## Instruction a
In the rows, rewrite the lines starting at the one containing "Task: Click the tabWidget" and ending at the one containing "[x=154, y=32]", with "title bar" replaced by "header bar". Leave everything else in those lines unchanged.

## Text section
================================

# Developmental Driller 1 / Escno 8506



## Scruggspc

This Tuesday I was asked to come fish aboard the Lisa Ann II (fishfighters 42 invincible) for an overnighter to the far rigs to look for some tuna action. We left around 6:00 am Tuesday morning from Destin pass to locate the bait along the beaches and numerous FADs. It did not take long to load down with live bait. It was nice and calm so we pushed south 130 miles at 37 knots. I must say it was one killer ride! We arrived at DD1 around lunch time to a growing swell around 3-5ft. However it didn't take long until we had triple knockdown on schoolie yft. After several hours of picking away at 30 pound yft and equal size bft we decided to push back west to the ensco in search of bigger tuna. Due to the UNCANNY ability for noaa to predict the seas half way accurate we had to beat our way to the ensco before dark. Upon arrival to the ensco we were greeted by one sportfisherman a 60ish Viking. It was not 10 minutes after arrival that we were hooked up on a some nice yft on the poppers and spinners. Man what a blast on light tackle. The 8506 seemed to be holding/marking ALOT more fish the DD1. By 11:00 am I looked at the crew and said "guys we are not putting another tuna in the boat unless he's over a 100" I was greeted by mostly looks of exhaustion. As we slid out of drift range of the rig everyone was out. At daylight lines were in the water before the sun was good and up without luck. It had to be the worst daybreak bite ever recorded not one fish broke the surface. Around 8:00 am we called it a trip with 6 yft (biggest 50 lbs) and 13 bft (biggest 30lbs), we added to the total on the way home about 30 miles south of the spur we ran across four patches of grass twice as big as your truck. Guess who was home? Yep you got it mr and mrs mahi mahi. It happen to be one of the biggest schools of nice sized dolphin I had ever seen, I would have to say there were 30-45 fish 15+ pound fish under the boat. If it wouldn't have been for two lighting poppers squeezing down on us from the west and east we could have caught some of the big bulls that we could see 65+ ft down. All in all it was one great trip loaded with fish and new friends. The Go Pro footage will be done by this time next week.


----------



## MSViking

Sounds like you had a great trip. 8506 certainly has been the go to rig lately. Looking forward to your video

Robert


----------



## bigtallluke

Great report Harris! A dead on account of our trip... What a blast! I'm about to fall asleep standing out, and I'm literally walking into walls.... Time for some sleep!

================================

## Stored items from a collection
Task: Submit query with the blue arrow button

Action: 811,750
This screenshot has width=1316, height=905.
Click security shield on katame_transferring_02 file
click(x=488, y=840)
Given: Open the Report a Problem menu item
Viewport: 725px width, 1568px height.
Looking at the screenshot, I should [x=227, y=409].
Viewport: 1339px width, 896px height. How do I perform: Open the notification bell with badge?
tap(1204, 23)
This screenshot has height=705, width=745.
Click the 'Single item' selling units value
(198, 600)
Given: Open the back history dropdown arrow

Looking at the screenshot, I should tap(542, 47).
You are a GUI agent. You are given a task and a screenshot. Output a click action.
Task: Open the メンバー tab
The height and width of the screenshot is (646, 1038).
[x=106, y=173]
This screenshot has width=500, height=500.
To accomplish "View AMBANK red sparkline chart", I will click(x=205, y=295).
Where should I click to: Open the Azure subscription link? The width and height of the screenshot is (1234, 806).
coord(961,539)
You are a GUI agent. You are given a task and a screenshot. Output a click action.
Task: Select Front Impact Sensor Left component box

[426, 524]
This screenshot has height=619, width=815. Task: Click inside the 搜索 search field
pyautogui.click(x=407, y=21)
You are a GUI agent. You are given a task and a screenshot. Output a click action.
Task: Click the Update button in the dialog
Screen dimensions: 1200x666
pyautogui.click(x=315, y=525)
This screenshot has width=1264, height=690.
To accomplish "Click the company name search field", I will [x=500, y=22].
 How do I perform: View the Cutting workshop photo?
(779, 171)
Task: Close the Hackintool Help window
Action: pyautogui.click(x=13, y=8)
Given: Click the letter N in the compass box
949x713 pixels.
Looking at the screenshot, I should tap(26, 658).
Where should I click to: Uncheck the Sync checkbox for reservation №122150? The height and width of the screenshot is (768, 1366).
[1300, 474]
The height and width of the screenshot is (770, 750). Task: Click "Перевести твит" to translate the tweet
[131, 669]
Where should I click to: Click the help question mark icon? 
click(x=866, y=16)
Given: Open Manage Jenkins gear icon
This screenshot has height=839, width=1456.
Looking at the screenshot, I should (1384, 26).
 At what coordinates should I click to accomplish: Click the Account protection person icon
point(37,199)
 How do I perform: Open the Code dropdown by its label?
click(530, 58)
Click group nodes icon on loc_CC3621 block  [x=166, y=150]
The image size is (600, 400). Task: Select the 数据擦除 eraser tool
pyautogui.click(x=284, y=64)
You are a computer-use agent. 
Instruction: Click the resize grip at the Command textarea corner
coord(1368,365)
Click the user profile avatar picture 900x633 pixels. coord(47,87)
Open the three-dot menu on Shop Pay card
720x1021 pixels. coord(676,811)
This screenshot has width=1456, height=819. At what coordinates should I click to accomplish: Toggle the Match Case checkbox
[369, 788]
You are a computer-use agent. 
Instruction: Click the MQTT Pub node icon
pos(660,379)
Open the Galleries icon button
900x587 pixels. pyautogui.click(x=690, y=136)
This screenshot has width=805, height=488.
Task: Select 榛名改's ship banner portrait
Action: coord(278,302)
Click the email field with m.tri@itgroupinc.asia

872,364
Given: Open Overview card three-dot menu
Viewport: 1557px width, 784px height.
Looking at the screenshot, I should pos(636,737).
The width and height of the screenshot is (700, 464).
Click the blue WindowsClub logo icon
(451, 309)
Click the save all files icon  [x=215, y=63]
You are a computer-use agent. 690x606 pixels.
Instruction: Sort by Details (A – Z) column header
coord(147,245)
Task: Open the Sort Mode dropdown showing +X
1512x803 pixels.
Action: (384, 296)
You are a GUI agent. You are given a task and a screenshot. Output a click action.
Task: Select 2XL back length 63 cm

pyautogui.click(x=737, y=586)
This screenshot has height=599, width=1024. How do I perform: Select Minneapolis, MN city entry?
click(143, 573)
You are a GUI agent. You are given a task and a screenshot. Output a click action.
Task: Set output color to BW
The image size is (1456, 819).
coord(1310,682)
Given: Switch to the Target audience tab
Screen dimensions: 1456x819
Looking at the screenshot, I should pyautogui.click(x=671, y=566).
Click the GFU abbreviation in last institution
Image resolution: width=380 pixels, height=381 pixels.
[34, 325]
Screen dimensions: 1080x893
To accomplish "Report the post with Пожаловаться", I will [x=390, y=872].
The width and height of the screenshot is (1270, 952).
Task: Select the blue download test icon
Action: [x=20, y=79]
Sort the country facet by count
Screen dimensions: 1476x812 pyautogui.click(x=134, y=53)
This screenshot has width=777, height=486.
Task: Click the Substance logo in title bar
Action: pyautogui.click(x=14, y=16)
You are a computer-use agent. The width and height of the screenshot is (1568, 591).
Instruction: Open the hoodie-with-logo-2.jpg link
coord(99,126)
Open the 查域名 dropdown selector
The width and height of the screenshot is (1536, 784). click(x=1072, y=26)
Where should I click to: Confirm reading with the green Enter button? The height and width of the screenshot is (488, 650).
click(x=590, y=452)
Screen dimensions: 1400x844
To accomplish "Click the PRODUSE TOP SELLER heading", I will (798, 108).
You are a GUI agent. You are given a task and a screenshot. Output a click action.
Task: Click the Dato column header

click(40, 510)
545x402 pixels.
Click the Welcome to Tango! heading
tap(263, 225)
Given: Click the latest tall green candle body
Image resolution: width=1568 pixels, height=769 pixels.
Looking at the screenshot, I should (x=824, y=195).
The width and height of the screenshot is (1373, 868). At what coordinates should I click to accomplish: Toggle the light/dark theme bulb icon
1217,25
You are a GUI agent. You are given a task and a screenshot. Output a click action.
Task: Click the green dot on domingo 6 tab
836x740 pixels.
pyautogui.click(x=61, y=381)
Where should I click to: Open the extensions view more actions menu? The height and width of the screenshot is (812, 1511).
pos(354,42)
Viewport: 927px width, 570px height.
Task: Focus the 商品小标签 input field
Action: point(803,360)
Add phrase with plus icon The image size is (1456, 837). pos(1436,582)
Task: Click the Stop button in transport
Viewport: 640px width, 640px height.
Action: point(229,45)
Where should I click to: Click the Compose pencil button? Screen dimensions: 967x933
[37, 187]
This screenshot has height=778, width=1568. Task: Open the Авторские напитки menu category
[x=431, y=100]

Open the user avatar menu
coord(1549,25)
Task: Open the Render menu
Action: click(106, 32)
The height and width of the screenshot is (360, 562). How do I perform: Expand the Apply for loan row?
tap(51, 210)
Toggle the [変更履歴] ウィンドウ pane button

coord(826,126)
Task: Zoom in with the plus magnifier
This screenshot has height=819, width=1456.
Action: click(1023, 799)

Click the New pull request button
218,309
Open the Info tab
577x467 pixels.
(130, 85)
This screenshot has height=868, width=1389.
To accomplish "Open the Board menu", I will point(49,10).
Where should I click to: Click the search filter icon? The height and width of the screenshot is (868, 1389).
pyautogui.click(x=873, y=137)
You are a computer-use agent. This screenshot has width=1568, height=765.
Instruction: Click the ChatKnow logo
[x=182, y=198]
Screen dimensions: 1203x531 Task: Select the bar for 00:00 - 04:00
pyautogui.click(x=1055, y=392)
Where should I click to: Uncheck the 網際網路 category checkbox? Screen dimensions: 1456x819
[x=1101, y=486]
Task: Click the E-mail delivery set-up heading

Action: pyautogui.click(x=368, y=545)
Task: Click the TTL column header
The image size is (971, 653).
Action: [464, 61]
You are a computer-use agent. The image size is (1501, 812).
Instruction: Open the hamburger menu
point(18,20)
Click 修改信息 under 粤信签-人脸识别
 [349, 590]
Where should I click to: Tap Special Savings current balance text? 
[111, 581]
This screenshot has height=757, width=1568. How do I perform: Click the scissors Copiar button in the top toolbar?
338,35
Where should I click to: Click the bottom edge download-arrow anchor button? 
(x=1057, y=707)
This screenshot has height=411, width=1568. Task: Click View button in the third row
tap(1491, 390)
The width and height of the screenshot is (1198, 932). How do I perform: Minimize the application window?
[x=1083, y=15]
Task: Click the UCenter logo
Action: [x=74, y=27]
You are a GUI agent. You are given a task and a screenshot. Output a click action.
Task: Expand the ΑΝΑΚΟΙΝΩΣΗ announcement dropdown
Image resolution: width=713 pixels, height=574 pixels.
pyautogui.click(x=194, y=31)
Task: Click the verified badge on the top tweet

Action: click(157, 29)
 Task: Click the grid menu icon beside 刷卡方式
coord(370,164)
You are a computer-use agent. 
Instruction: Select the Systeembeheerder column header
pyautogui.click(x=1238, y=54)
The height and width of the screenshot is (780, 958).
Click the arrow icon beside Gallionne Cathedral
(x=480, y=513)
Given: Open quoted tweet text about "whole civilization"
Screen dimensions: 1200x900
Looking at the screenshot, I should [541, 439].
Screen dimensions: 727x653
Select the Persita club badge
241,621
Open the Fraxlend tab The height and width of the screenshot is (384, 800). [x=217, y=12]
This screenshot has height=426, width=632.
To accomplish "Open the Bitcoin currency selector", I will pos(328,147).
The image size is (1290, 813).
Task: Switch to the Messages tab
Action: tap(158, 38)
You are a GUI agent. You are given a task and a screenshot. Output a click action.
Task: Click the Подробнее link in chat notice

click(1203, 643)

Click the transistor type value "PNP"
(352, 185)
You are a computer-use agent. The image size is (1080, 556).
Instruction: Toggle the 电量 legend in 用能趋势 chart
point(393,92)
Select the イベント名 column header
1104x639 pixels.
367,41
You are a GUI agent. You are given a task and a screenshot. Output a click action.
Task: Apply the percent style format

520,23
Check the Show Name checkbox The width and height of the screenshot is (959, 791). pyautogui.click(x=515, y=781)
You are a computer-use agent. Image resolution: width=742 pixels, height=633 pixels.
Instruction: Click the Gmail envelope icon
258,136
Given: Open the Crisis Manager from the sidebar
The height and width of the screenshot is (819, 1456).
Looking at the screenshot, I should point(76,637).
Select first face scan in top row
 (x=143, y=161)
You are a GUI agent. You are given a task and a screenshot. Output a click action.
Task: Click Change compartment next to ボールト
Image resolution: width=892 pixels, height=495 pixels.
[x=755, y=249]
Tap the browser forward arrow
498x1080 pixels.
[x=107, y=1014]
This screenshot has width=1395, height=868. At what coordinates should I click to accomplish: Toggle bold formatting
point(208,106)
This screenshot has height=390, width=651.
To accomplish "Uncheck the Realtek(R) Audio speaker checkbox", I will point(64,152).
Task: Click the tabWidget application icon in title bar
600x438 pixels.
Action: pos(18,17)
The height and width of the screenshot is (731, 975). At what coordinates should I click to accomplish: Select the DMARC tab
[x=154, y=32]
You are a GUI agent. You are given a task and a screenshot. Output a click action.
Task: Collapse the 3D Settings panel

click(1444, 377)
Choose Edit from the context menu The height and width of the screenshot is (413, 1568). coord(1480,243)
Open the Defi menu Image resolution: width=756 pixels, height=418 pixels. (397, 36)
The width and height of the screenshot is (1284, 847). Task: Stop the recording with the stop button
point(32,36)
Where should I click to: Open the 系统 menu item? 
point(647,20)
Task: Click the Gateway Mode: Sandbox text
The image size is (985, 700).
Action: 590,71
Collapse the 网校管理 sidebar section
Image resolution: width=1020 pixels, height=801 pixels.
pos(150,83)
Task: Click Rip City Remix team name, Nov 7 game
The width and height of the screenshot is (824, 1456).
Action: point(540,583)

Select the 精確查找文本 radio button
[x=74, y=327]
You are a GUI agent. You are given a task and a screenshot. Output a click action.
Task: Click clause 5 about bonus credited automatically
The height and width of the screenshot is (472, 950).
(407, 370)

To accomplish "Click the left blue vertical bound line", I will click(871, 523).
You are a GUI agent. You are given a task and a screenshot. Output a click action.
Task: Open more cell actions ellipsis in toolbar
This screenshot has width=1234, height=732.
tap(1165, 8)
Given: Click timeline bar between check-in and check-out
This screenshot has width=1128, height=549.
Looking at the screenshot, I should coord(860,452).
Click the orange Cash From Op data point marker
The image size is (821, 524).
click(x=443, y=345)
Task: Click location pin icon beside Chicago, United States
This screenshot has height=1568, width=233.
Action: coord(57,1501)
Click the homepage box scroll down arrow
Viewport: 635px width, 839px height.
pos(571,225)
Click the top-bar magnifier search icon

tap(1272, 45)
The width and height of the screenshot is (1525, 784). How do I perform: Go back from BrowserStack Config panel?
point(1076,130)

================================

## Instruction b
List the usernames that head the posts in the fishing trip thread.

## Right answer a
Task: Click the tabWidget application icon in header bar
600x438 pixels.
Action: pos(18,17)
The height and width of the screenshot is (731, 975). At what coordinates should I click to accomplish: Select the DMARC tab
[x=154, y=32]

## Right answer b
Scruggspc, MSViking, bigtallluke